Иван склонился над Юрием (ну что с ним поделаешь? Посапывает, как теленок у вымени), умиленно погладил его по щеке — ласково, осторожно, чтоб не напугать, постоял, подумал, повелел слугам отнести брата в дворцовые покои. Слуги бережно, как грудного младенца, взяли князя на руки, унесли из палаты.
Иван сел на трон — и тотчас, осторожно, почти без шума, села палата.
— Вина! — стукнул по столу чашей Иван. За его спиной уже стоял Федька Басманов.

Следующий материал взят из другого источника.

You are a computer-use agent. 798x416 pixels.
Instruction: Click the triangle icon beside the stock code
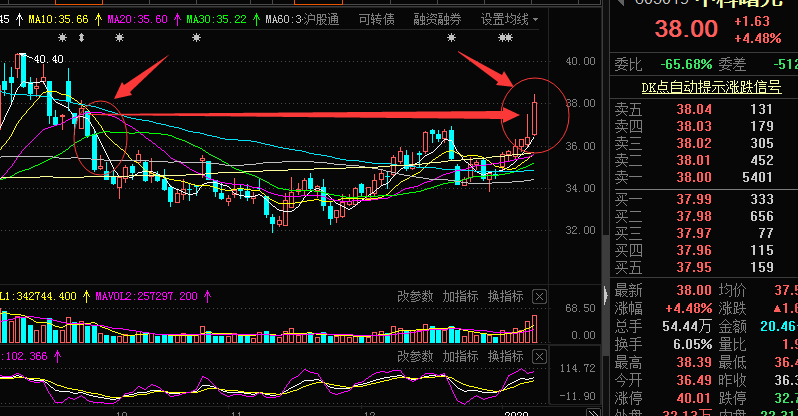tap(620, 3)
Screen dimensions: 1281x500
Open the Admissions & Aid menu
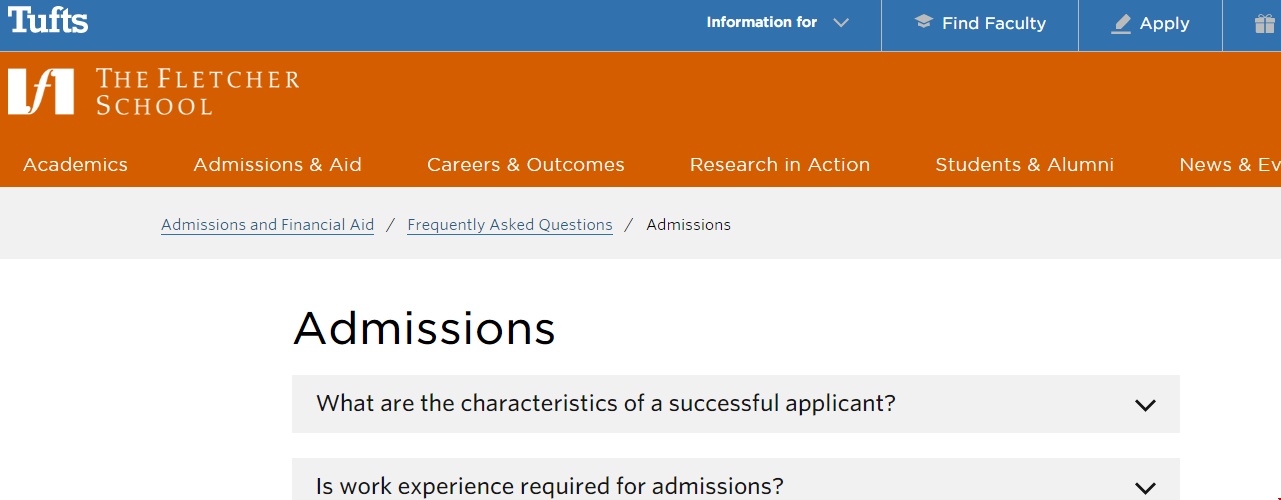pos(277,165)
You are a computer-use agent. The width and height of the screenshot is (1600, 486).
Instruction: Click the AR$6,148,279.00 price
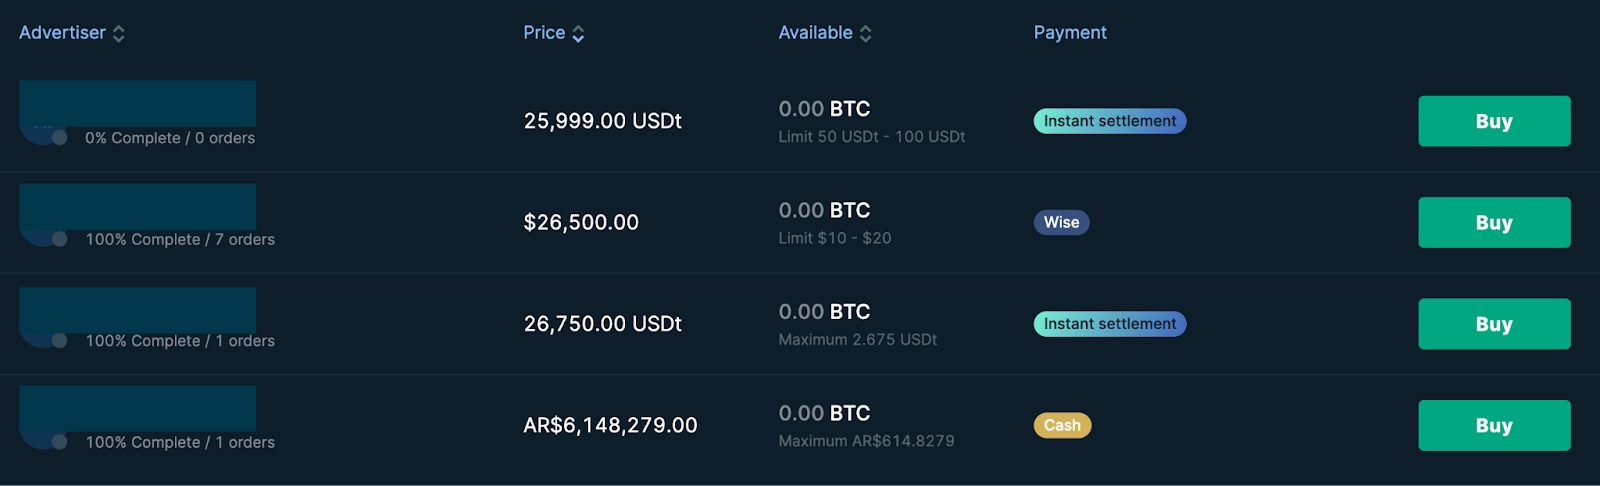coord(610,426)
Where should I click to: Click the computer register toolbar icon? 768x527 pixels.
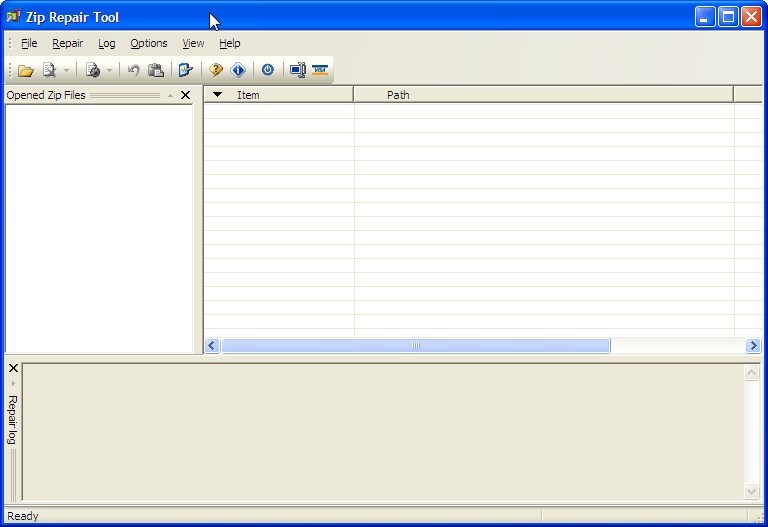coord(297,70)
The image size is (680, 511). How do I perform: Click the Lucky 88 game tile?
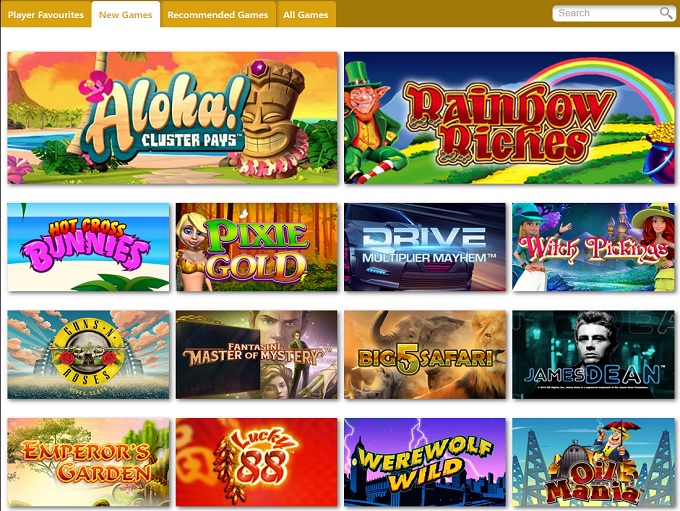click(257, 462)
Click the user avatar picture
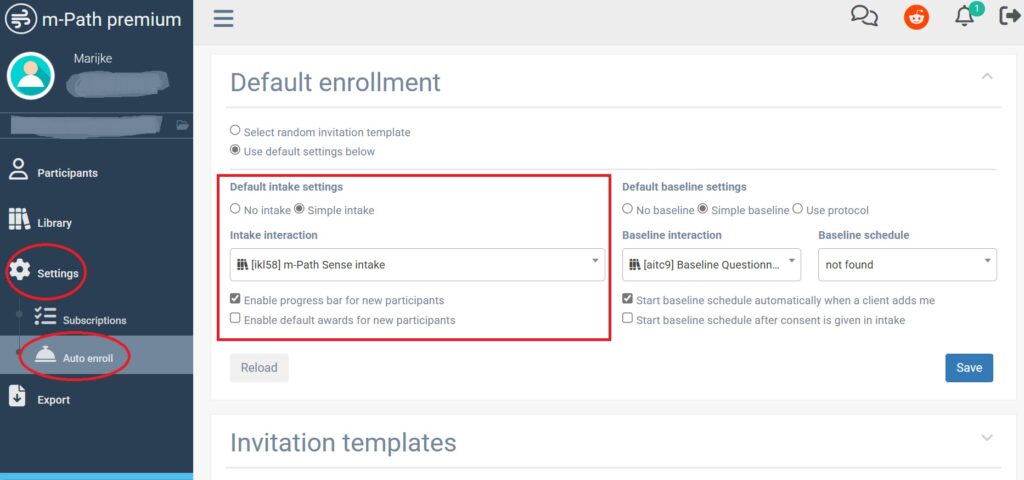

Скоморохам было велено играть… Опять загремел бубен, понеслась по палате залихватская россвисть сопелей — такая буйная и вихревая, что даже пламя свечей заколыхалось в паникадилах. Зазвенели гусли, вступили гудцы, покатилась, рассыпалась бисером рясная дробь бубенцов. Завертелись юлой плясуны, пошли колесом перед царским столом: голова-ноги, голова-ноги!.. Заходили, запрыгали на руках, да так ловко, так сноровно, будто отродясь не ступали на землю ногами.
Вожаки медведей стали заставлять своих четвероногих учеников показывать царю разные скабрезные потешки.
— Ну-ка, Михалыч, и ты, Марфаня, покажьте, как мужик с бабой в бане моются!